All the rods the angler has bought so far are of split bamboo. Now he goes in for a collection. He had begun to be especially interested in rods when he was buying trout rods, and now he is more interested than ever. He goes in for novelties. He buys, for instance, a green heart salmon rod. Betore the introduction of the split bamboo rod, which is now for fresh water fishing displacing all tbe rods of wood, including bethabarra and lancewood, the green heart was the ideal salmon rod, and it is still used. Green heart rods were originally turned out, as they are still, by local makers in Scotland and Ireland. The most celebrated of green heart rods, one of Scotch and the other of Irish make, are known to all salmon fishermen. The angler buys, it may be, two green heart rods of different lengths, one of 15 1/4 feet and one of 17 feet. He may prefer to use his more modern spilt bamboo rods, but he loves the green heart.
Then the angler provides himself with grilse rods of two lengths, 17 and 13 1/2 feet, weighing 15 and 16 1/2 ounces. By this time he has perhaps 15 or 20 rods, may be more, and gradually he adds to his collection. Most anglers buy new rods every two or three seasons; some buy two or three rode in a season. The constant tendency of anglers as they become more expert is toward light rods.

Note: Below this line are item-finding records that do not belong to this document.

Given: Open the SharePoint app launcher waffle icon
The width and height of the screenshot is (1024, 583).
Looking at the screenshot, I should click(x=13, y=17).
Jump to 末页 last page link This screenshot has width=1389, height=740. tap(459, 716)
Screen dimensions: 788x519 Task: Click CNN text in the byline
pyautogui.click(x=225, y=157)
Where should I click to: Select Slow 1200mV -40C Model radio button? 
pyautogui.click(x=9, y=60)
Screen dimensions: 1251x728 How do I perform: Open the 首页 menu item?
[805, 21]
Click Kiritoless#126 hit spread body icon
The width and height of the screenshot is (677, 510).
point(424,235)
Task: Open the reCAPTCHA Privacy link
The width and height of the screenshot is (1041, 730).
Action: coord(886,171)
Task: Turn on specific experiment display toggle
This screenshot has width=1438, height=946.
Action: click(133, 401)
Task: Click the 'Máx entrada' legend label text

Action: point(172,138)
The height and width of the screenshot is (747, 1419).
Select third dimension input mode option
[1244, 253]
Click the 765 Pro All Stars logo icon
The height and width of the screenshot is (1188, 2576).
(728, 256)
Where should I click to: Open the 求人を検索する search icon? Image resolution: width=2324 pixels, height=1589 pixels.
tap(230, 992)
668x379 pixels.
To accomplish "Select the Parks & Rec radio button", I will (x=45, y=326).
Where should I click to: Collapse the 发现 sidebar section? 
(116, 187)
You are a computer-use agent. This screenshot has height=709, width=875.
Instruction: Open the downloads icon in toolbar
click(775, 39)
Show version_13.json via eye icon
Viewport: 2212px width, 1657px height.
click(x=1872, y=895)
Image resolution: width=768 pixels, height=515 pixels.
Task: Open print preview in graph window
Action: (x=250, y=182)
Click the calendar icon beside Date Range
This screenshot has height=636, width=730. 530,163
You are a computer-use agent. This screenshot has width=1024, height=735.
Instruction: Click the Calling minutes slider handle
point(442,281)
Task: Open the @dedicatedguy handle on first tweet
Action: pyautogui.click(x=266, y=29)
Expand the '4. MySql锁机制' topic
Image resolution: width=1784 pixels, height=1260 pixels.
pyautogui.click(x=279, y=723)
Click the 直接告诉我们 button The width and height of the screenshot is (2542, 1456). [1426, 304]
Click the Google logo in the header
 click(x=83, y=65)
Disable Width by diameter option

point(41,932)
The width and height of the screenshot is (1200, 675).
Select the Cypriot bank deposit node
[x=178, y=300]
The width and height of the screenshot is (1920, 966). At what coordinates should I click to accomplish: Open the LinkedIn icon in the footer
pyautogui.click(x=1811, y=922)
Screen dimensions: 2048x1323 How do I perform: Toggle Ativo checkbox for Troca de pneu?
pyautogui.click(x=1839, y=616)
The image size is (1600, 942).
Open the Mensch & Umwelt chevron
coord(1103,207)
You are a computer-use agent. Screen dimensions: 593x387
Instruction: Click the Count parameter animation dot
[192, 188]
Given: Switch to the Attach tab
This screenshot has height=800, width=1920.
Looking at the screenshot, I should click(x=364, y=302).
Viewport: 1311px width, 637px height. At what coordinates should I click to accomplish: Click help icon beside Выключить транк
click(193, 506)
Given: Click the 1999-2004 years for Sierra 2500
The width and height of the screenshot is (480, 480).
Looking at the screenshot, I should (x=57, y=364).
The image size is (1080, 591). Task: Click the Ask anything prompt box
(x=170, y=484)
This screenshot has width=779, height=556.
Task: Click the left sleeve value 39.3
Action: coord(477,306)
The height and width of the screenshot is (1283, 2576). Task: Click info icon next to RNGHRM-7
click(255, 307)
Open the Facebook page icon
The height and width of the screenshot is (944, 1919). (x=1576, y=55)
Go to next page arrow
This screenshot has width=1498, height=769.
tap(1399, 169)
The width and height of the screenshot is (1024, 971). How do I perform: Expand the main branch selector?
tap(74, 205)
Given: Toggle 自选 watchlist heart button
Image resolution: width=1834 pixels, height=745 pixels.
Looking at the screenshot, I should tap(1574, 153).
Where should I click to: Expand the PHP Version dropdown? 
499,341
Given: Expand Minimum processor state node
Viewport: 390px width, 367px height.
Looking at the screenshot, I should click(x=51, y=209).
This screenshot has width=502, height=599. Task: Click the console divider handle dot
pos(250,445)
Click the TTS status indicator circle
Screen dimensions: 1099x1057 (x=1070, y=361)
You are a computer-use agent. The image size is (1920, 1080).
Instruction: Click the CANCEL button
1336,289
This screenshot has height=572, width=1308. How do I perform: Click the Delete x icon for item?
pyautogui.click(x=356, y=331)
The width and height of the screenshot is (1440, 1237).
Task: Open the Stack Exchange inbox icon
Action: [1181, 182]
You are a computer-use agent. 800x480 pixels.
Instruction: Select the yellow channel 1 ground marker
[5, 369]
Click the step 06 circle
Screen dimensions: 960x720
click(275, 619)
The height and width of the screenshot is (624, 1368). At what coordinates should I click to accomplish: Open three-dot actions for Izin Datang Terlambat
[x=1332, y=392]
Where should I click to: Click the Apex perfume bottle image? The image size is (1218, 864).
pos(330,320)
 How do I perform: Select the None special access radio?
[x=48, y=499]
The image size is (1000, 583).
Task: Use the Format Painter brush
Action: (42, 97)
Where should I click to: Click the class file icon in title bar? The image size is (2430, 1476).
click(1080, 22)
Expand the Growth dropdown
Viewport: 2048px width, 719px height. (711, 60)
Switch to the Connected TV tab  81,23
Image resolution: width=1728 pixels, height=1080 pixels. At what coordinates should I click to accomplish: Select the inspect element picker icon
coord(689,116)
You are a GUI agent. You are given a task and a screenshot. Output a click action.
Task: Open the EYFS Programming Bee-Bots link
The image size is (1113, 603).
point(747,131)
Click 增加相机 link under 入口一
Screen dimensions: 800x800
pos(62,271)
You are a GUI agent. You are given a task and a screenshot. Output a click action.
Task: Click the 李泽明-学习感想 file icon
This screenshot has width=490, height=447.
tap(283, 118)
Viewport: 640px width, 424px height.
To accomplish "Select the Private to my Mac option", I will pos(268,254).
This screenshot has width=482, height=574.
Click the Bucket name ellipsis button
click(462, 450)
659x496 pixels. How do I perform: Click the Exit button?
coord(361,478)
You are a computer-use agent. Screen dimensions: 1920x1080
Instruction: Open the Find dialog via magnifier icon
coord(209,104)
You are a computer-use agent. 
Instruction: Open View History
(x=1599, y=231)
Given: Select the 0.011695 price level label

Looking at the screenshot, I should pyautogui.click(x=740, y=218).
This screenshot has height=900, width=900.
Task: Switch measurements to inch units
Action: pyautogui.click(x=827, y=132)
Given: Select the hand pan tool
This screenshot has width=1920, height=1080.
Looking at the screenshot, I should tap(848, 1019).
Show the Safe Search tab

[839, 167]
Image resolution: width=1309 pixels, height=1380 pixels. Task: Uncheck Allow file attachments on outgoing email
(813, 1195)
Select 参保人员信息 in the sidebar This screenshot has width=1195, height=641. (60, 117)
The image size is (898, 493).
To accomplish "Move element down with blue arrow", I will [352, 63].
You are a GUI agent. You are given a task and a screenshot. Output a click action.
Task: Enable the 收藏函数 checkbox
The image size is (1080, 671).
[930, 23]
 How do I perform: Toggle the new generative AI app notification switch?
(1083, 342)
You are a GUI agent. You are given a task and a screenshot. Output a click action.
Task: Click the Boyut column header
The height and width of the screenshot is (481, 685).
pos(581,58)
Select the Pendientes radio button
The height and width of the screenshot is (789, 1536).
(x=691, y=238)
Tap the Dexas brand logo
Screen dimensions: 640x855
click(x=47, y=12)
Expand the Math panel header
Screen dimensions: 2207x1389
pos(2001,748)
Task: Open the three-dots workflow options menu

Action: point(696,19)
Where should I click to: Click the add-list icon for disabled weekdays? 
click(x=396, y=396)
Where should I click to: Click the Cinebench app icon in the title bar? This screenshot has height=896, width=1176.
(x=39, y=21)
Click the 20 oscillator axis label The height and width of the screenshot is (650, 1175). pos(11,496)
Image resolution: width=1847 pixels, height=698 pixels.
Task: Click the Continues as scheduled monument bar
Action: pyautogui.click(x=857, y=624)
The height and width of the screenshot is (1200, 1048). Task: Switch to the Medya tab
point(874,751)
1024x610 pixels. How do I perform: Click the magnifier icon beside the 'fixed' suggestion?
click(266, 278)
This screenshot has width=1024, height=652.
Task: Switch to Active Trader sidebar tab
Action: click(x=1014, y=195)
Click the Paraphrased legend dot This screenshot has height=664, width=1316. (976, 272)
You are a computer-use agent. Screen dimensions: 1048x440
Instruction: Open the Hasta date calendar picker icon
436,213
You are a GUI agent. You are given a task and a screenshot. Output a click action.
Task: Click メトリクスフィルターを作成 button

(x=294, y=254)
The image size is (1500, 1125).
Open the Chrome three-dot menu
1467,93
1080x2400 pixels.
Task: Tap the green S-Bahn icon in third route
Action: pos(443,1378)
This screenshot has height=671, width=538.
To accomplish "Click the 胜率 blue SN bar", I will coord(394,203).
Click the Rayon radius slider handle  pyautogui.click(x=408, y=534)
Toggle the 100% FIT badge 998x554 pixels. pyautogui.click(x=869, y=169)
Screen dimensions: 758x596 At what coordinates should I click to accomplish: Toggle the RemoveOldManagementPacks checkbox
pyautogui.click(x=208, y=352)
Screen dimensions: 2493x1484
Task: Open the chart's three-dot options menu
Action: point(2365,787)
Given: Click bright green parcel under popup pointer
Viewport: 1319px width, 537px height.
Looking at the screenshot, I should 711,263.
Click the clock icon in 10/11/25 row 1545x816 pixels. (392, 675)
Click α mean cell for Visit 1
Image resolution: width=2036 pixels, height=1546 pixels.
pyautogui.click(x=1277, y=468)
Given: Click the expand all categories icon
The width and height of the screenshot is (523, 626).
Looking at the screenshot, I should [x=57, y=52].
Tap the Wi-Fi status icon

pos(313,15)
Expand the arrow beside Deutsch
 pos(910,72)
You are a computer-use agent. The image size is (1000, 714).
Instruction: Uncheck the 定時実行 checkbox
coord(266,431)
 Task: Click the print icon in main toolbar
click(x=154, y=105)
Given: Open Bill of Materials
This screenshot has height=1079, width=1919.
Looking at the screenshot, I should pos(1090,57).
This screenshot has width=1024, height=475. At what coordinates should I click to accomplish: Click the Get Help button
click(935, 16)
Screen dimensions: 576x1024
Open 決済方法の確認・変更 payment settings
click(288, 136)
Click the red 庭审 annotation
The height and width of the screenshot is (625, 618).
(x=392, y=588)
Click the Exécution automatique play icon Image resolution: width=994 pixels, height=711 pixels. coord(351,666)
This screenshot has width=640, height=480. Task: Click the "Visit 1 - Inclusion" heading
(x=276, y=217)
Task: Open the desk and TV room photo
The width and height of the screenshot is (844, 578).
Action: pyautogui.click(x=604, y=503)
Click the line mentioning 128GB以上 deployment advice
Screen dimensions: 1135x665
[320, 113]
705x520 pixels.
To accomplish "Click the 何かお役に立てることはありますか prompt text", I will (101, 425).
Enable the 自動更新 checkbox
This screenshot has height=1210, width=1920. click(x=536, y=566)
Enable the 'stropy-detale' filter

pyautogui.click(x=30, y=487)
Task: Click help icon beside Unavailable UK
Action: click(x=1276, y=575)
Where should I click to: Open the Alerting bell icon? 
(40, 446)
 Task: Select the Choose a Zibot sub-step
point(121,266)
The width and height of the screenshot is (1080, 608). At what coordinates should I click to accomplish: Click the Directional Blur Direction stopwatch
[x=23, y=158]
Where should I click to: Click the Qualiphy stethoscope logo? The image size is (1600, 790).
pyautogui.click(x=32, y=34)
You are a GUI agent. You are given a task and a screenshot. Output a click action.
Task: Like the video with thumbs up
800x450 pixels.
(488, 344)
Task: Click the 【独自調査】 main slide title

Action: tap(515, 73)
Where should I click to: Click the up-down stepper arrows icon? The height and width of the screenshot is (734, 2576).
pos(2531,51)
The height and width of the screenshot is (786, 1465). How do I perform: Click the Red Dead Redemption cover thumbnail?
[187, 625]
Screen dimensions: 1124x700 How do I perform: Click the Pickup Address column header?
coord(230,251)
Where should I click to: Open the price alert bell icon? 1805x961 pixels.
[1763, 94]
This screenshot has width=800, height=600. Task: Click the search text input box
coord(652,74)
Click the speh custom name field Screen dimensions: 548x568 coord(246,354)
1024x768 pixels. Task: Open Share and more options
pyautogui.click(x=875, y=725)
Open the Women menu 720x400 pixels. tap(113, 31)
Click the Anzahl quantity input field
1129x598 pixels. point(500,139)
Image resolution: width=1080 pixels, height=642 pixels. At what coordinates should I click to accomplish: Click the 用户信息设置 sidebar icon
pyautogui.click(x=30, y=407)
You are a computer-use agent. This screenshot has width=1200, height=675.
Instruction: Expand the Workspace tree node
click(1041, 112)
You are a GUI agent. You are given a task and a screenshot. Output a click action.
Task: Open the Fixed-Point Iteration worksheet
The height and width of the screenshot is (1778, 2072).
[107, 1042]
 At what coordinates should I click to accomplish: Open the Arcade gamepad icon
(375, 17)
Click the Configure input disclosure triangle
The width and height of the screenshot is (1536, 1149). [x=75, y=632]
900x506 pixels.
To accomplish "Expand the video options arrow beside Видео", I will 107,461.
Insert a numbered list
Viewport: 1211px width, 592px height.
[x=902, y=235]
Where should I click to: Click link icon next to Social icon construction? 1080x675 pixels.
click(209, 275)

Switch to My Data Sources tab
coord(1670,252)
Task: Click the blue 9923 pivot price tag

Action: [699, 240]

There are men who are lovers of fine fishing rods and buy them though they may never use them. They may be noted anglers who are prevented by circumstances from fishing, but, on seeing fine rods buy them just because they like them. They may be men who never fish. There is, for instance, a man in this city who never fishes, though he belongs to a fishing club and has 30 fishing rods of the finest description, a perfect outfit. He never shoots, but be has a fine colllection of guns. He buys these things because they are beautiful and perfect and because they are of interest to friends who come to see him.
Of rods used in fresh water angling, bass and trout fly rods of split bamboo cost $1 to $75 each. The rod for $75 would owe its cost not to expensive mountings, but to the material and workmanship, which would be of the best. There are rods with costly mountings that are sold at far higher prices, but these are made usually for presentation. Salmon rods of split bamboo sell at $30 to $55 and grilse rods for less than salmon rods.